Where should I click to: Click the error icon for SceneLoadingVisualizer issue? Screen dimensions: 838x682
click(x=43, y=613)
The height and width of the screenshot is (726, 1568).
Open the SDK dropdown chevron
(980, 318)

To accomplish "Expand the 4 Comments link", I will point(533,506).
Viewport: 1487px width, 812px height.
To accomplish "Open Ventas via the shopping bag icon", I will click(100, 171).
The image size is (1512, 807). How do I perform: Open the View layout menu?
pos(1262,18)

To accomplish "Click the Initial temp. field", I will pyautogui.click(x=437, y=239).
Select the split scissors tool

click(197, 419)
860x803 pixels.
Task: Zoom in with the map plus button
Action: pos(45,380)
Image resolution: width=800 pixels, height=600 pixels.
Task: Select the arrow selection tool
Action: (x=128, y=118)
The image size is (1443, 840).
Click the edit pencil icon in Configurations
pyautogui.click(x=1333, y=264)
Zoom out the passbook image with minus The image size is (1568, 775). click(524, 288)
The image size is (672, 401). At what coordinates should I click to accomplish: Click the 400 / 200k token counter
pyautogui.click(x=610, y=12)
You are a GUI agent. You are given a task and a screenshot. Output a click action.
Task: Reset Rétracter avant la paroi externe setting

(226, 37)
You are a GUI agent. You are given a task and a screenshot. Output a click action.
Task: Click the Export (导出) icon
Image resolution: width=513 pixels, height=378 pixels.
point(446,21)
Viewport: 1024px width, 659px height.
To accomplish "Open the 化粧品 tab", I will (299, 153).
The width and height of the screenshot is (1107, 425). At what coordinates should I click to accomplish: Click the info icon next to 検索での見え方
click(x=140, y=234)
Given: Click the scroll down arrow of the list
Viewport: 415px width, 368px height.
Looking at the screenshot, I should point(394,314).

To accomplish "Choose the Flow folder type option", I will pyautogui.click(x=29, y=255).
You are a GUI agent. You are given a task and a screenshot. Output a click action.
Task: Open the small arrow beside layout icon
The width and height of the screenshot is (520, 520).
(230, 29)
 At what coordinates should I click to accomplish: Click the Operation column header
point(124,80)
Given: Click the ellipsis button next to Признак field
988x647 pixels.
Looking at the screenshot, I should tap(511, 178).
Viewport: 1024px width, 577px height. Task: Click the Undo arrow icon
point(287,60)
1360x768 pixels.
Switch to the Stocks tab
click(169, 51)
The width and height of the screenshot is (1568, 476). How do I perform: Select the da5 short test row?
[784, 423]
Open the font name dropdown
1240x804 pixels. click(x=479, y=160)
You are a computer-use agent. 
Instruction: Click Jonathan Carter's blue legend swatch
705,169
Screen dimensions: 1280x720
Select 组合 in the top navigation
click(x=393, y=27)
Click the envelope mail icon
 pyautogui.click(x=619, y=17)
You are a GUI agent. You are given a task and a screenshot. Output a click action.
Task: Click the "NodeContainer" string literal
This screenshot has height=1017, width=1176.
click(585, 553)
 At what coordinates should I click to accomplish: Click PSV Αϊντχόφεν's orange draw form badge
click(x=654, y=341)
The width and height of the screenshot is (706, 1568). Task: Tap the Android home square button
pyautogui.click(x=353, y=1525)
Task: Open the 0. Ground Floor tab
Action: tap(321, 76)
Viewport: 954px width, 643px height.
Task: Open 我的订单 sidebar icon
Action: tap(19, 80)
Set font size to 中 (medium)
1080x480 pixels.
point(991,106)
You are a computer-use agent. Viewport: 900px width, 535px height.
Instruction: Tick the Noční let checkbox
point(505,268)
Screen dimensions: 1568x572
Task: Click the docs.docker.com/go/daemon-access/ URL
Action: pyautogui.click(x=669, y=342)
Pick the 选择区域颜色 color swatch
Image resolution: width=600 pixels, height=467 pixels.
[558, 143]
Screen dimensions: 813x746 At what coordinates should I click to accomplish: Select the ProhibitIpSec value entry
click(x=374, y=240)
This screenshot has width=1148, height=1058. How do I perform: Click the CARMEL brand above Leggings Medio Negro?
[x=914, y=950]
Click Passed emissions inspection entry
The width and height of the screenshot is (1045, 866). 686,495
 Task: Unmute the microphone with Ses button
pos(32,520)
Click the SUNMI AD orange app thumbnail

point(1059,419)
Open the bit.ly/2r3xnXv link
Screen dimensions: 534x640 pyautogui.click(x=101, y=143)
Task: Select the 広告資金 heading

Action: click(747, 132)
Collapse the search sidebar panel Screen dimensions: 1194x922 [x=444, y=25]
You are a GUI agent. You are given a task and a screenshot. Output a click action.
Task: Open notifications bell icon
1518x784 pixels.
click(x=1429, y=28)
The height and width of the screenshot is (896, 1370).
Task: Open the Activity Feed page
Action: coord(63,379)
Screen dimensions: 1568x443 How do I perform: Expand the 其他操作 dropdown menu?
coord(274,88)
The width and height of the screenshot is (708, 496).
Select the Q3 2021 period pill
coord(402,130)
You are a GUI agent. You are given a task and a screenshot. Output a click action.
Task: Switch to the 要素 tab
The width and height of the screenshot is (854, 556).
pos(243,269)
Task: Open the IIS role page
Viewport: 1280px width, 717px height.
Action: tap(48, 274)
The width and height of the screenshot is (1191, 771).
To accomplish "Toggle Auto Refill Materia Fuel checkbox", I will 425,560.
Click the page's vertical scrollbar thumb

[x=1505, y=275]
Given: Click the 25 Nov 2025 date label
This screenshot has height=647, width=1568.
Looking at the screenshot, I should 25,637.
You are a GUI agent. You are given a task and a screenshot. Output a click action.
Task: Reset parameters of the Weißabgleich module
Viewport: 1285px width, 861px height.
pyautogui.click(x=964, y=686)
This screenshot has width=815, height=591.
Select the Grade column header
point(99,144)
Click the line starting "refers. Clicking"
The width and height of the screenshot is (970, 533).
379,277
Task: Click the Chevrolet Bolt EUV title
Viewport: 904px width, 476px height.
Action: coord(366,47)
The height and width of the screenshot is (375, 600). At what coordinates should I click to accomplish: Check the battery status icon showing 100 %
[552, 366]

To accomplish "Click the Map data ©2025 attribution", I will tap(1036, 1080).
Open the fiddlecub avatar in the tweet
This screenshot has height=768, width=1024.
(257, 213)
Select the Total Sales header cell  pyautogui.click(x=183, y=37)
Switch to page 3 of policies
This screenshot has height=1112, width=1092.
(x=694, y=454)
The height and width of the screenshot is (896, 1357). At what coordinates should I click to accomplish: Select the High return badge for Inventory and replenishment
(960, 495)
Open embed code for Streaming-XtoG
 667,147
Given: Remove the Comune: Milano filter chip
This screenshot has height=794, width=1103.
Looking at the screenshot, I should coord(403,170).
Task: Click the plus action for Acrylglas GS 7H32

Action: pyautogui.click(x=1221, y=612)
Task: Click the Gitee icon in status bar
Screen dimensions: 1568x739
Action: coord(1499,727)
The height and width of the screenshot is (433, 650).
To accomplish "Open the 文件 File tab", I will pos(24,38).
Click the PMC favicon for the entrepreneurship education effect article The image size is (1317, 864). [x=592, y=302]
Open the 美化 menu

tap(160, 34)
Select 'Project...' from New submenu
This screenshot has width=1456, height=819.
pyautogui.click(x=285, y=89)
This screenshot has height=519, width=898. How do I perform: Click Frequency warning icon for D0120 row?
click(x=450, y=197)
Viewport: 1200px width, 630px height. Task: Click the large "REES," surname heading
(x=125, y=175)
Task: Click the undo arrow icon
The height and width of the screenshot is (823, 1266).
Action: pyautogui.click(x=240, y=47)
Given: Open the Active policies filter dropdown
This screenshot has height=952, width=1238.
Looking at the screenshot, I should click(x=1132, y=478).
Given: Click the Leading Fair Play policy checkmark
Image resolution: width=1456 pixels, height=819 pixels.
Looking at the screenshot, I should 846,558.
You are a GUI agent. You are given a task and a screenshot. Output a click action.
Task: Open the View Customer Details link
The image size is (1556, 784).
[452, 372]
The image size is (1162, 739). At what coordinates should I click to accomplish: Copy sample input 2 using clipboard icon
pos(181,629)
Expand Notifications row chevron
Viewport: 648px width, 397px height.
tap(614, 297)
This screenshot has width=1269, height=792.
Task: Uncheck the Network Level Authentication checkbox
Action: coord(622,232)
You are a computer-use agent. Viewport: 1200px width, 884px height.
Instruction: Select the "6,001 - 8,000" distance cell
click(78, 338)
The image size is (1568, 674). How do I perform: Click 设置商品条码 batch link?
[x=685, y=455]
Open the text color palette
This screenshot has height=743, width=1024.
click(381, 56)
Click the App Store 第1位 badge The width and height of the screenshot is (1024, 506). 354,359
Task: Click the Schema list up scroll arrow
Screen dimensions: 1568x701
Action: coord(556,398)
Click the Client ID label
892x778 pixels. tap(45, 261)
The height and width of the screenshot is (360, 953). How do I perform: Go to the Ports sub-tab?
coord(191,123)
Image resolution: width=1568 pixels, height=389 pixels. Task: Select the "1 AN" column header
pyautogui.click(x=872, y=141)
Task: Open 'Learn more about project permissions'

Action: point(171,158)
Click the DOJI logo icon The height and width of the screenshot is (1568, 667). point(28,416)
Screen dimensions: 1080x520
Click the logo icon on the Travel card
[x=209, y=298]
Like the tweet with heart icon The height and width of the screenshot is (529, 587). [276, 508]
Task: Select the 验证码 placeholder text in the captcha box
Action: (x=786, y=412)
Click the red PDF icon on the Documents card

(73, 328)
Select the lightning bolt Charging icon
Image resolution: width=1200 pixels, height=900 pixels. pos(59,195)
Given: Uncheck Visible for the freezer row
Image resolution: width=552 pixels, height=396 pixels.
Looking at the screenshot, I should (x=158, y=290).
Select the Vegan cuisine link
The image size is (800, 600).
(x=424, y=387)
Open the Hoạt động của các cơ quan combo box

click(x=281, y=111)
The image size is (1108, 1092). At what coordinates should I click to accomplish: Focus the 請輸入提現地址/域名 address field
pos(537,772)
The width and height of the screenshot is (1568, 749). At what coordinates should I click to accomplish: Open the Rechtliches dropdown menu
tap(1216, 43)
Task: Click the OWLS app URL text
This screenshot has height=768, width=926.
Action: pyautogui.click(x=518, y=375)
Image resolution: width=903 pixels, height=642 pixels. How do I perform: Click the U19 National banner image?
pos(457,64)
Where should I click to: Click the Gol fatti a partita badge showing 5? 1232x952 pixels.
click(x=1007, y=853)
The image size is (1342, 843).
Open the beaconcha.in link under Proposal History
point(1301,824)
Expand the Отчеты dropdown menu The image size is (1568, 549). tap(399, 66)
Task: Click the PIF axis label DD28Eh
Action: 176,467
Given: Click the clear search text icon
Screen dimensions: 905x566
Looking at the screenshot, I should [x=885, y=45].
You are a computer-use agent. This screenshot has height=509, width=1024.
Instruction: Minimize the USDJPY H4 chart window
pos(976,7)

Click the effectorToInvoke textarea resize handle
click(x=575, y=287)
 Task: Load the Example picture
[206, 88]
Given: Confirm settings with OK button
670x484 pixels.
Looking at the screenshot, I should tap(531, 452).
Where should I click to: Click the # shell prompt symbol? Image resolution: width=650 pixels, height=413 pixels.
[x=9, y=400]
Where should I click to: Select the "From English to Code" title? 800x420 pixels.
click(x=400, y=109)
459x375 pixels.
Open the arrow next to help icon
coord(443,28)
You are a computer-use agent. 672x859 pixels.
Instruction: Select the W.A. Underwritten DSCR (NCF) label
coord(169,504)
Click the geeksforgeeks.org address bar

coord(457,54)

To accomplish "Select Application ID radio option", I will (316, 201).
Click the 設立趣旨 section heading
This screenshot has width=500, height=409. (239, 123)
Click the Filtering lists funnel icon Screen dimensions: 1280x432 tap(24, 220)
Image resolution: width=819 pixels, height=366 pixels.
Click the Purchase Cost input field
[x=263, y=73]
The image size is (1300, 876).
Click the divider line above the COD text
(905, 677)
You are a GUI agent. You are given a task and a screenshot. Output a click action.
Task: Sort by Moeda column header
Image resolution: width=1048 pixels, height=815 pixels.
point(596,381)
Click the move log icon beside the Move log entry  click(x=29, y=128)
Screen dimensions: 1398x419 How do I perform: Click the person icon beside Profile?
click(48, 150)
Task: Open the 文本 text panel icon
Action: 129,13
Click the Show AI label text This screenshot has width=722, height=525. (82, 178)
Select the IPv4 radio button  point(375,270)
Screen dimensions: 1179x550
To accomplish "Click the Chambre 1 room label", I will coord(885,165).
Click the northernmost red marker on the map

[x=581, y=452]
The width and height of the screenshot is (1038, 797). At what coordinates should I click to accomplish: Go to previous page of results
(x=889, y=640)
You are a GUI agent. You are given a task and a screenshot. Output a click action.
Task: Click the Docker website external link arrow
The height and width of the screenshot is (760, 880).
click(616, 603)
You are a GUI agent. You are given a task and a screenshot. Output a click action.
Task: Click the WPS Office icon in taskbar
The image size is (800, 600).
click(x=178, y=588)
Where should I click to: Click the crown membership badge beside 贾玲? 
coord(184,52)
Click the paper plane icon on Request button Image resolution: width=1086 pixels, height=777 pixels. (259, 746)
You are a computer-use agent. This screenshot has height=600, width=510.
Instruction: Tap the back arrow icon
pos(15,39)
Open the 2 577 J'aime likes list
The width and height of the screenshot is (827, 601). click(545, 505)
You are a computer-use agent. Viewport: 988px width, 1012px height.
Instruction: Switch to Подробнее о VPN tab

##############################

| WORK TO COMPLETE |
Show every line above where "radio" is found.

| ANSWER SPACE |
To accomplish "Select Application ID radio option", I will (316, 201).
Select the IPv4 radio button  point(375,270)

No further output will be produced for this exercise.